Ficaram em silêncio, havia algo errado ali.  Algo foi quebrado, mas nenhuma das duas conseguia identificar os cacos, só sentiam os estilhaços. Há algumas semanas brigavam fácil, a irritação era constante por qualquer coisa. Coisas bestas. O que havia acontecido?

— Você quer falar sobre Killian ser meu novo parceiro? - Emma tentou a primeira tentativa de colar algum pedaço.

— Mesmo que me incomode, prefiro que ele fique com você, do que um novato machista que ficaria dando em cima da minha esposa o tempo todo.

Não era isso que havia quebrado, Emma pensou com pesar.— Vejo que você já falou com o Killian. - bebericou seu copo de chá, fingindo não queimar sua língua.
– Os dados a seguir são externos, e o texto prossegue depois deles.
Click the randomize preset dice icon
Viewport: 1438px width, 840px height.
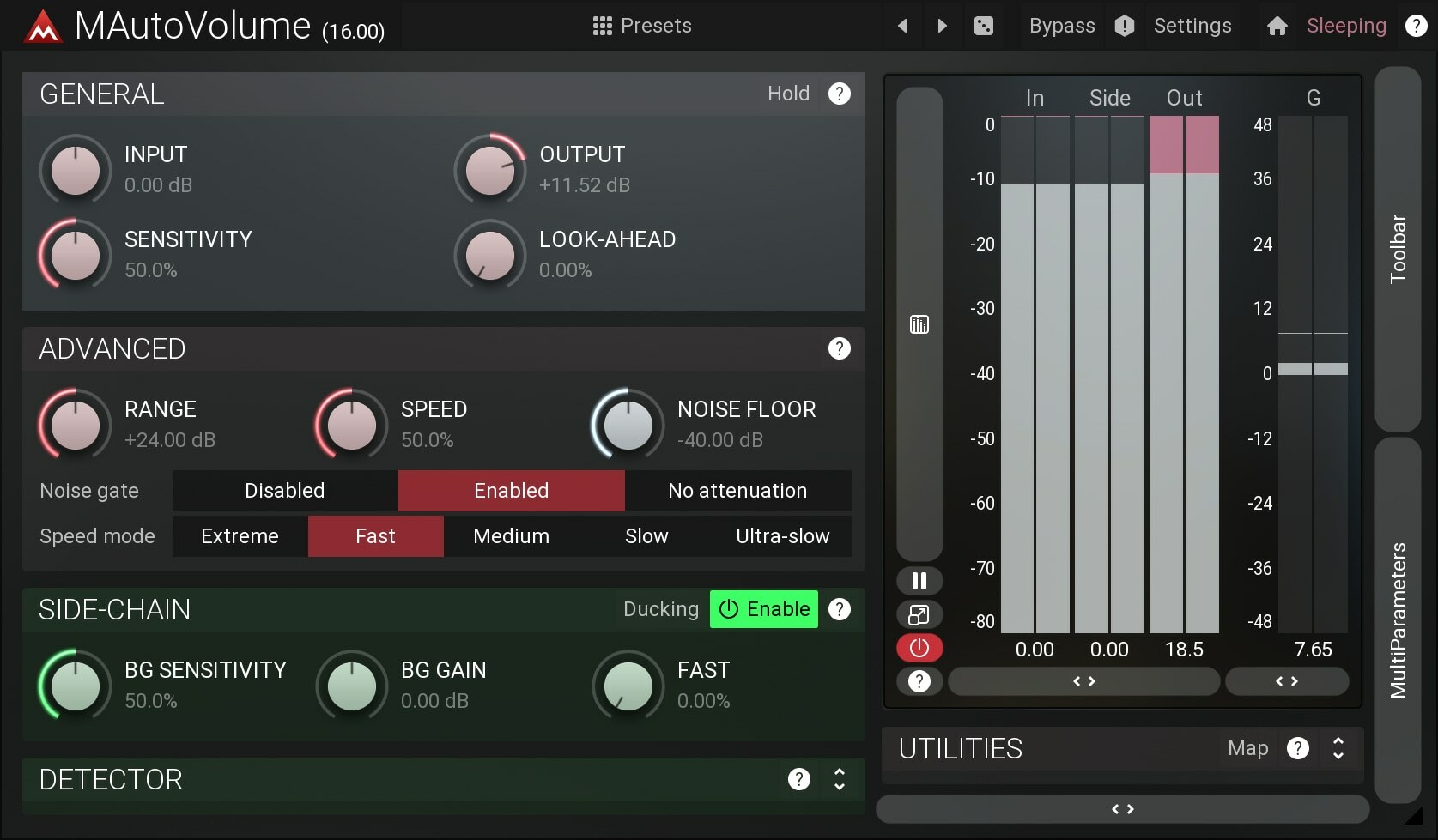point(984,26)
Olhou para o copo ainda intacto na mão de Regina.

— Eu estava preocupada e liguei pra você e você não atendeu. Liguei pra ele e conversamos. Aí descobri sobre o novato que iria pra você.
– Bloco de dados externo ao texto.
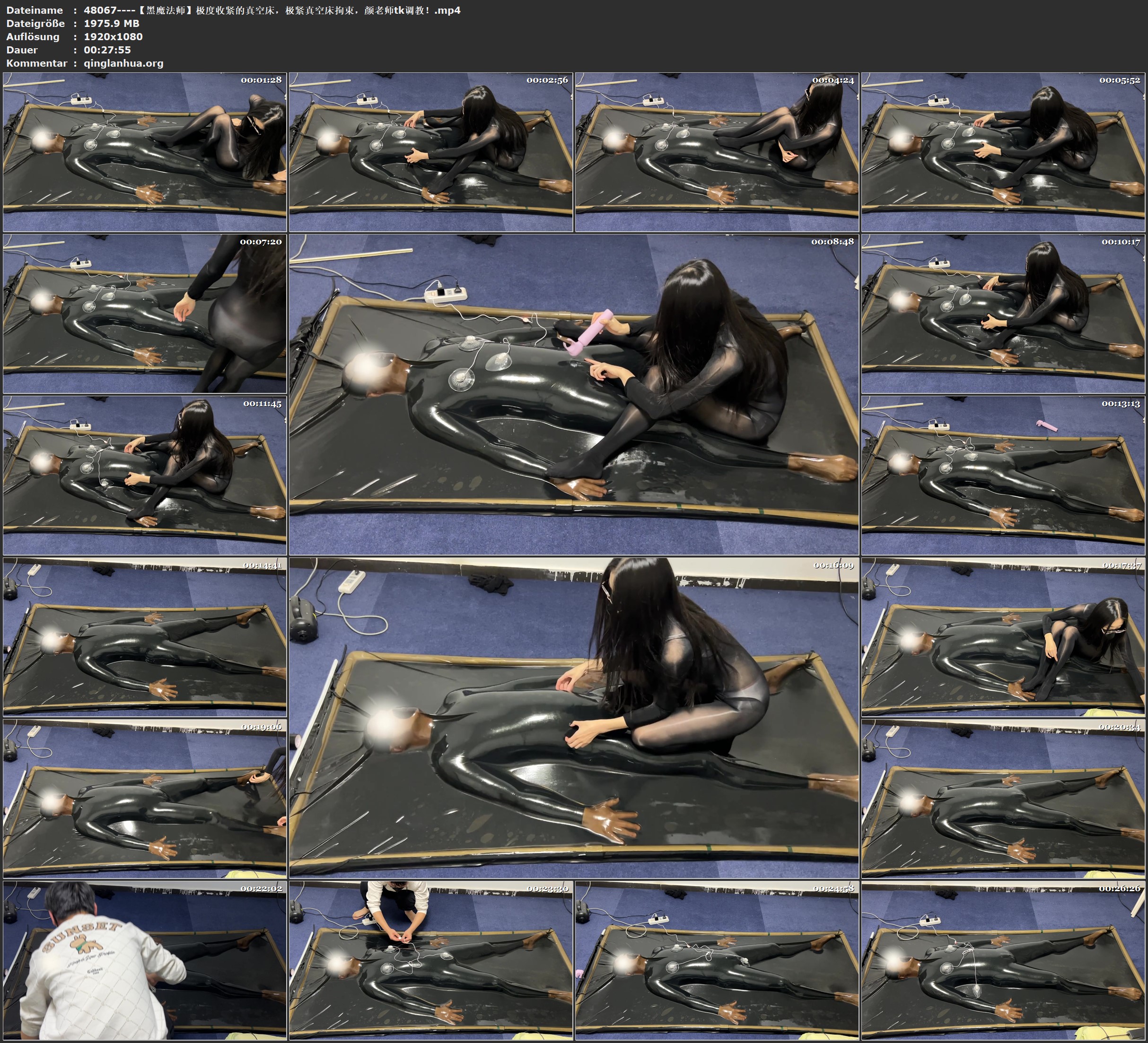Select the frame labeled 00:17:37
The image size is (1148, 1043).
click(x=1003, y=636)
Emma afiou o olhar— Você sabia que eu não estava com Killian, por que ligou logo pra ele? Não confia em mim?

Regina respirou fundo e jogou o copo cheio na lixeira, mesmo a três metros a pontaria foi impecável.

— O que ta acontecendo, Emma? Por que eu não consigo confiar em você? - Era quase um sussurro, algo que não deveria ecoar pelo corredor vazio.

Pronto.

Estava exposto uma parte das rachaduras.

— Eu nunca te traí. E isso não passa pela minha cabeça.

— Eu sei, mas... Não consigo tirar algumas cenas da minha cabeça. Cenas que eu mesma imaginei.

Os olhos castanhos estavam marejados.

— Você não vai me perder, amor - Emma abriu os braços e, vagarosa, Regina a abraçou.

— Quem pode nos garantir isso?

— Eu. - Emma apertou o abraço, queria passar confiança, queria acreditar que tudo estava bem entre elas. Mesmo sabendo que ainda havia algo errado.— Mesmo que eu não seja muita coisa pra você. - Soltou de repente, o gosto amargo do arrependimento ficou em sua boca.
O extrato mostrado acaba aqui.